- _Exercise brief_
Your copy of the listing should be exact and should contain no pictures.

-- Opening Marker --

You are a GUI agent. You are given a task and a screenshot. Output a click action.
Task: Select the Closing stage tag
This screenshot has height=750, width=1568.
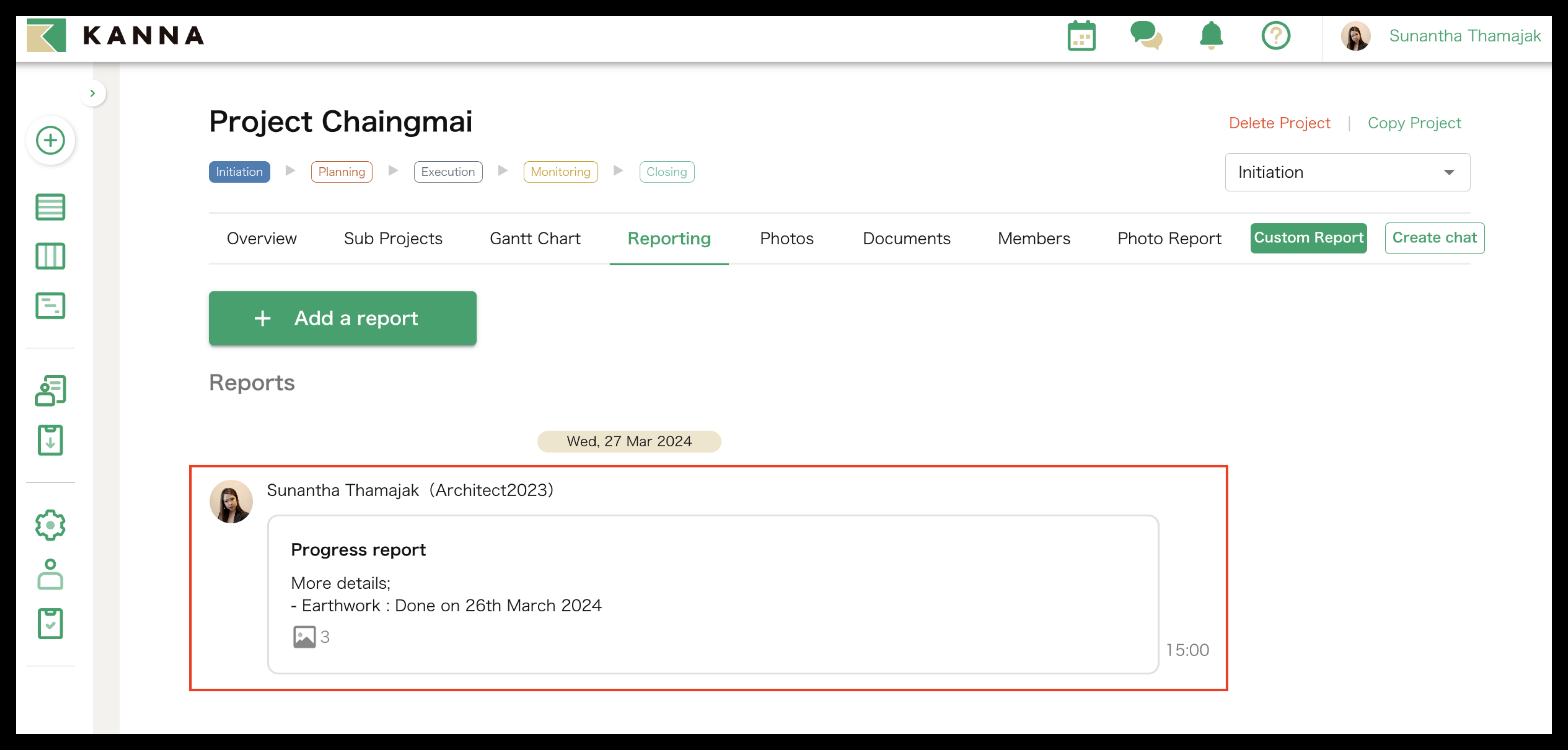pyautogui.click(x=666, y=172)
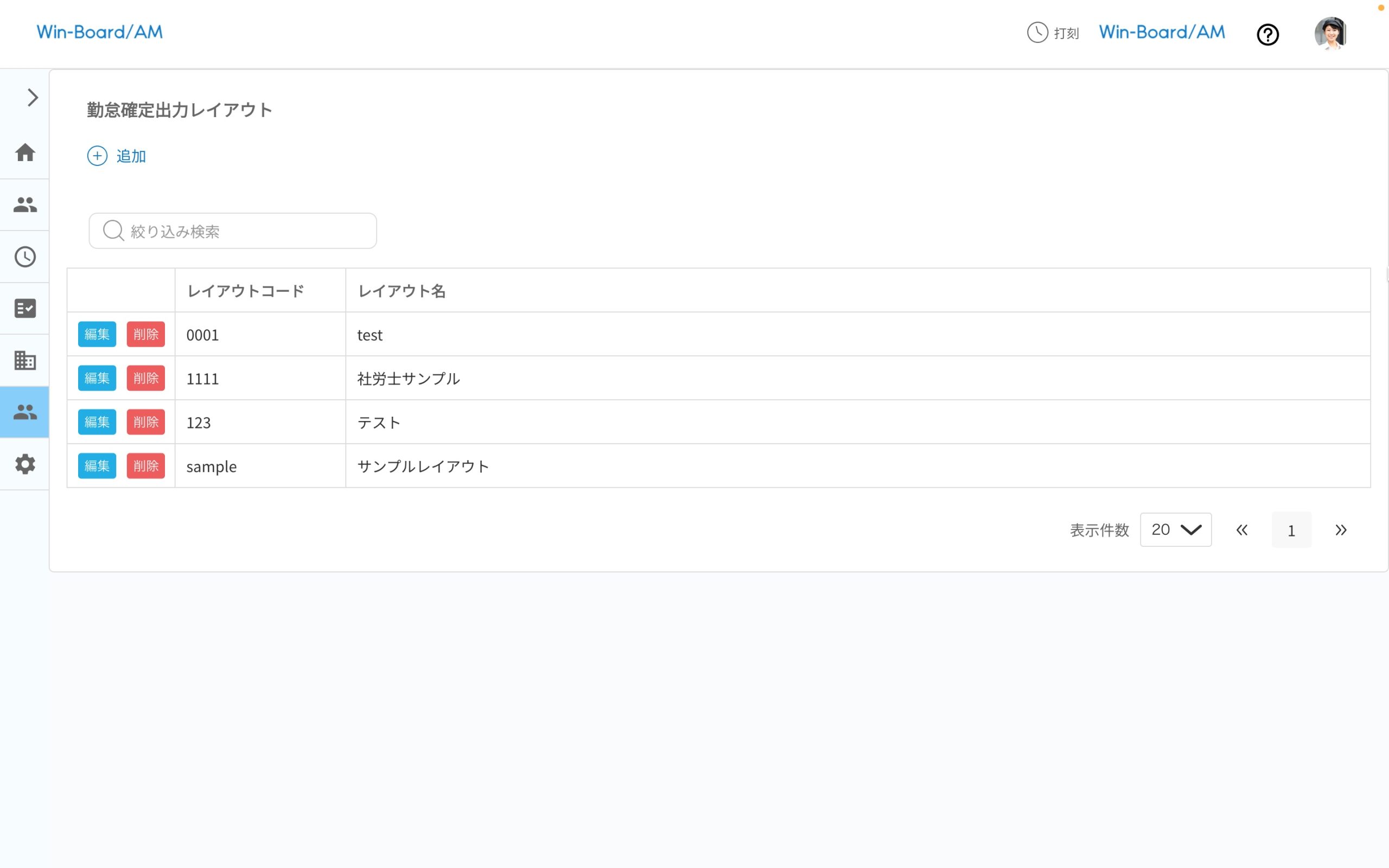Click the 打刻 clock-in icon in header

(x=1036, y=33)
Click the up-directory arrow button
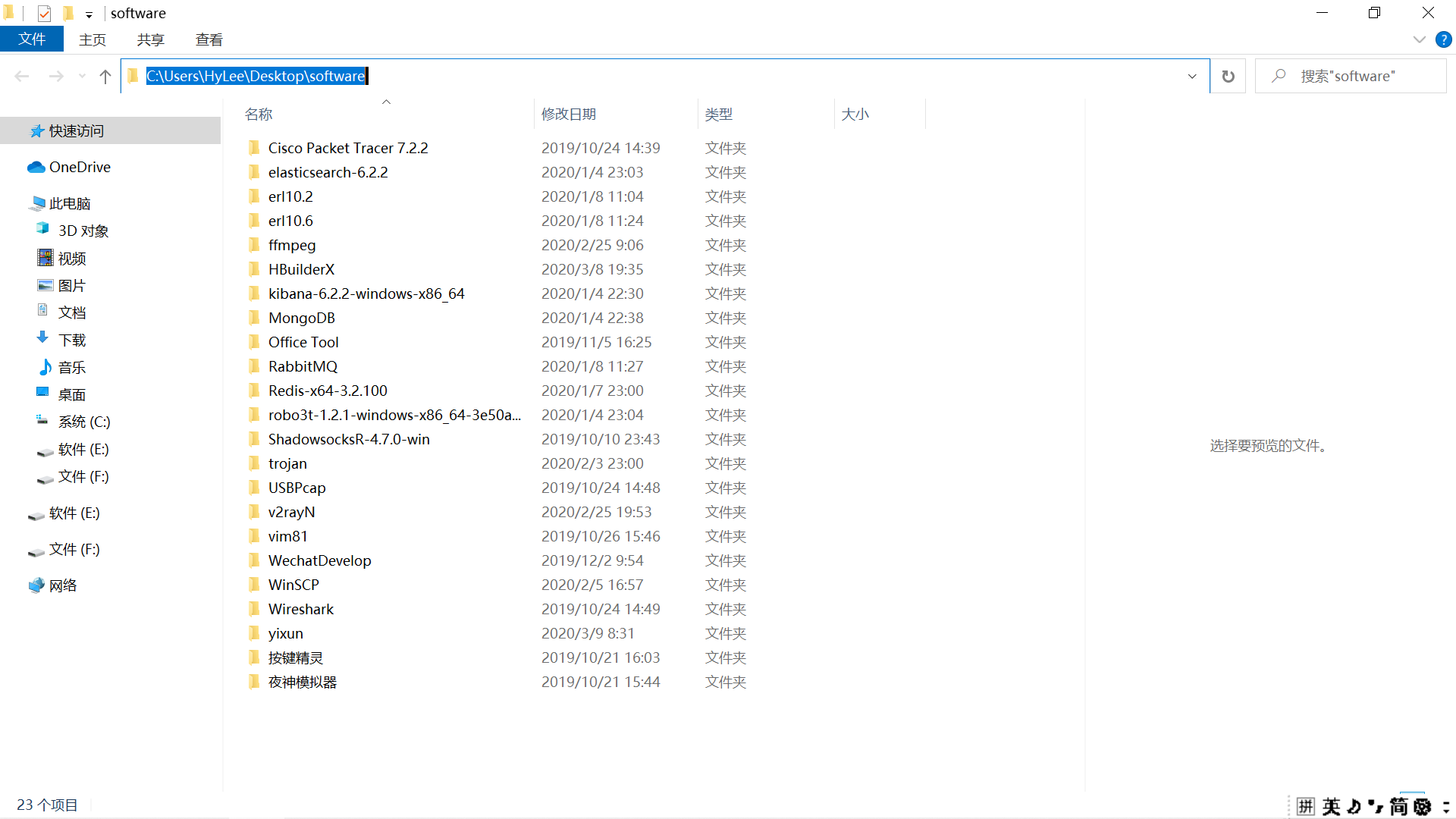1456x819 pixels. (105, 76)
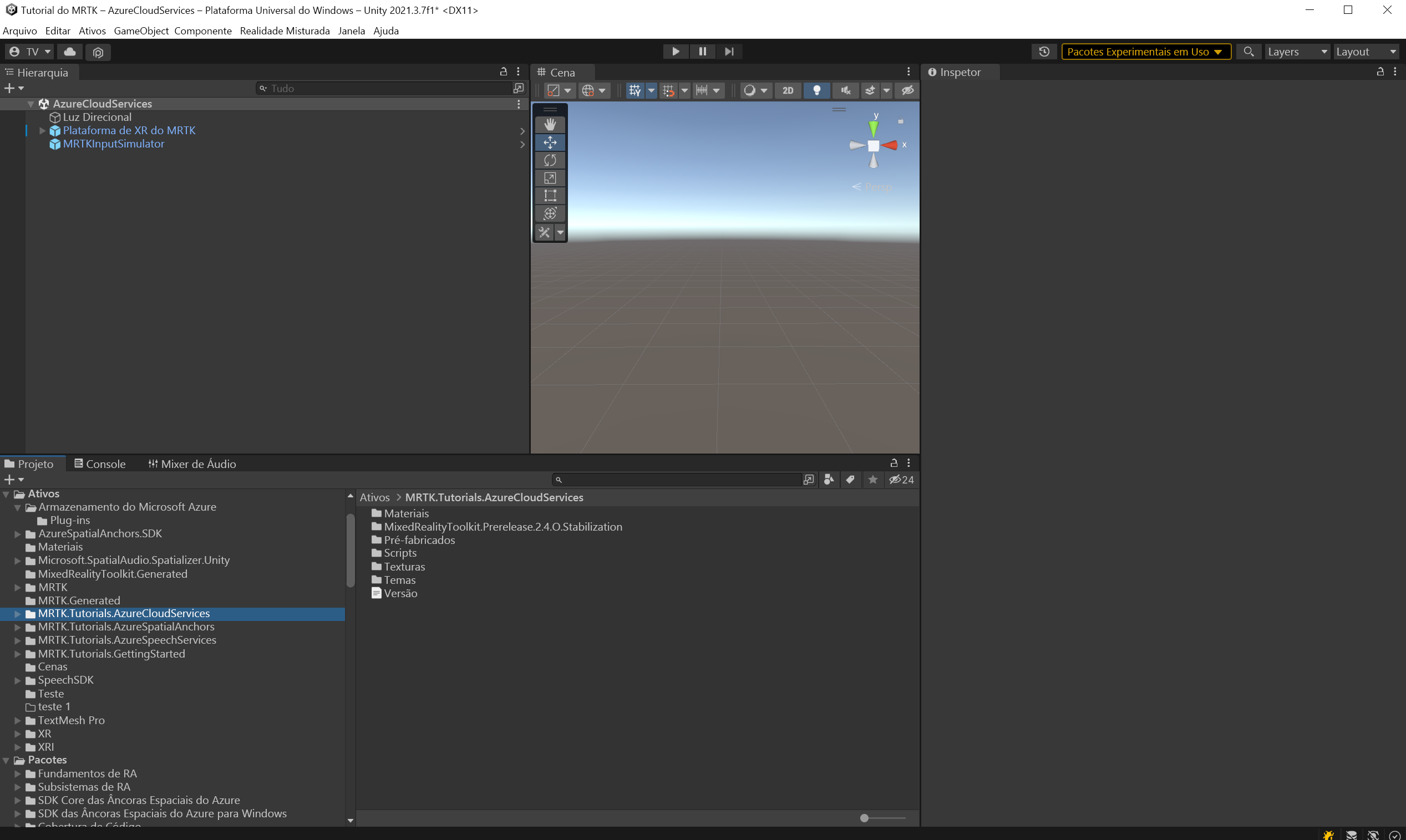Image resolution: width=1406 pixels, height=840 pixels.
Task: Open the Editor history icon near Layers
Action: coord(1045,52)
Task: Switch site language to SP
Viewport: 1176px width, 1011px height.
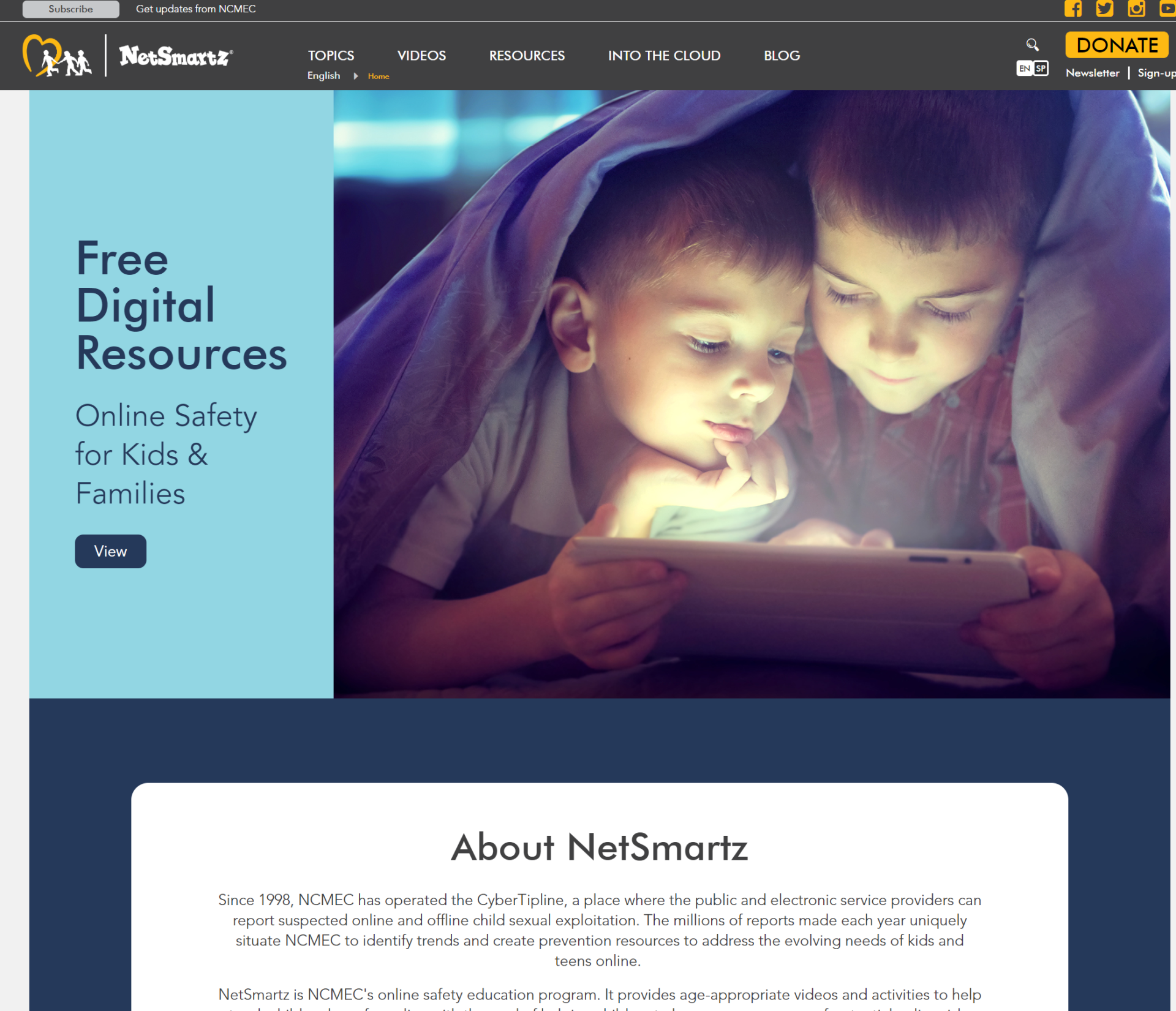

-- Closing Marker --

- _Worked solution_
You are a GUI agent. You are given a task and a screenshot. Output a click action.
Task: Select the Closing stage tag
This screenshot has height=750, width=1568.
pyautogui.click(x=666, y=172)
Click the 打刻 clock-in icon in header

(x=1036, y=33)
Click the up-directory arrow button
1456x819 pixels. (105, 76)
Image resolution: width=1406 pixels, height=840 pixels.
Task: Open the Editor history icon near Layers
Action: coord(1045,52)
Task: Switch site language to SP
Viewport: 1176px width, 1011px height.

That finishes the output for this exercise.